隅田川の花火大会は終わりましたが、夏はあちこちで花火を打ち上げますので、思いがけず自宅の窓から遠くの花火が見られるかもしれません。
そんな時は花火を理由にもう一缶ビールを飲みましょう。なるべく近くの奥さんの白い目は見ないようにして、遠くの綺麗な花火を見るのが楽しむコツであります。

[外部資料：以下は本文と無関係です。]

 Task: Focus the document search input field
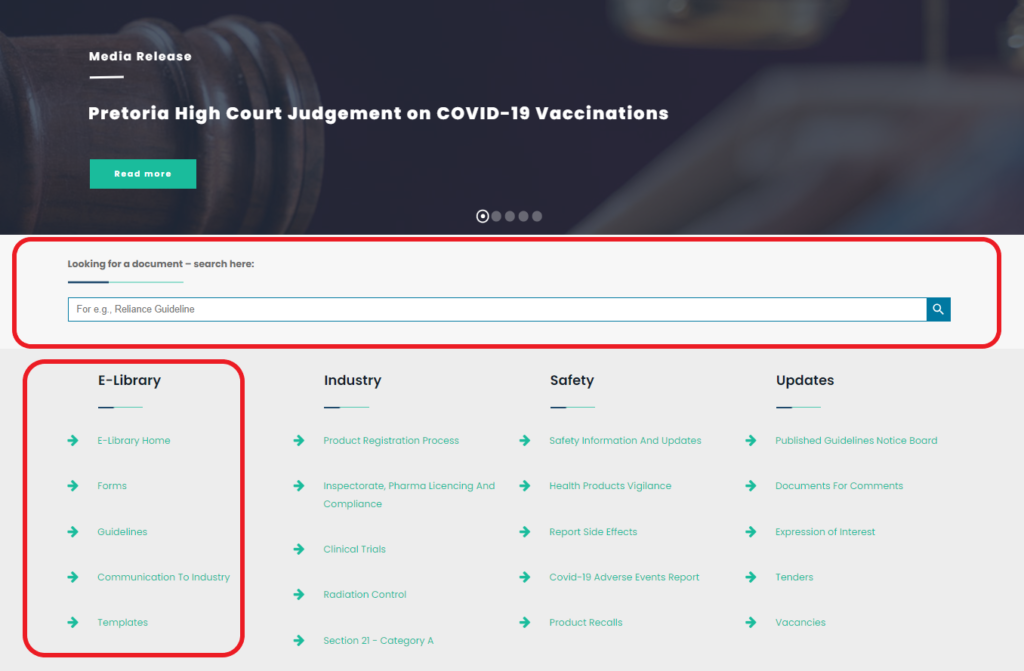click(x=497, y=310)
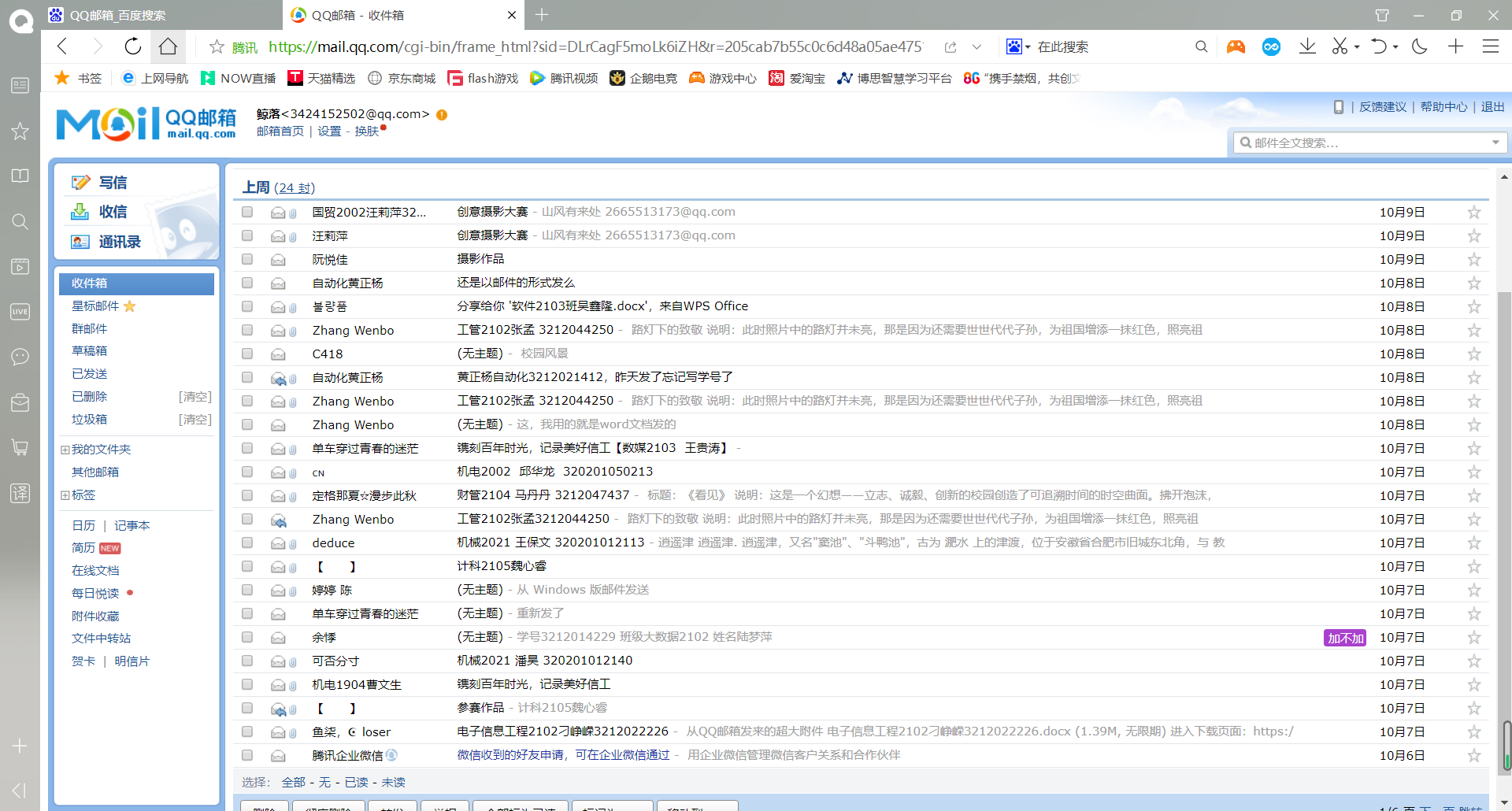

イカは体を冷やす作用が有りますので蒸し暑い夏にはピッタリですね。
なにせ90%以上が水分ですから。
花火とスイカの相性は抜群にグーですが、花火を見ながらスイカを食べると必ずスイカの汁が顎を伝って服を汚します。仕事を取るか家庭を取るかで悩んだお父さんは、ここでもスイカを取るか花火を取るかの決断をしなくてはなりません。
イカを食べる決心をしたら花火に背を向け、一心不乱にスイカにかぶり付いて下さい。
『ド〜〜ン』と大きな音がしても振り返ってはいけません。
急に振り返ると背後霊と目が合って、せっかくのスイカを放り投げてしまうかも知れませんので・・。
可憐な音で夏を楽しませてくれるのが風鈴です。
風鈴は色とりどりの華やかさと心地よい音色で幸せな気分にしてくれることから、お祭りにもよく登場します。
風鈴とは、なんといいネーミングでしょう。風が鳴らす鈴の音、『リンリン』『チリンチリン』と軽やかな澄んだ音で夏の邪気を払ってくれます。
昔は庇のある窓辺の外に下げたものですが、今ではクーラーを掛けるために窓を閉め切ってしまい、部屋の中にぶら下げる人も多くなりました。
風鈴はクーラーよりも風が好きです。部屋の中では風がないために歌を忘れたカナリヤのように沈黙してしまいます。
やがて電池で『チリンチリン』と鳴る風鈴が登場するかもしれません。
その頃には『風流』という言葉が死語になっていることでしょう。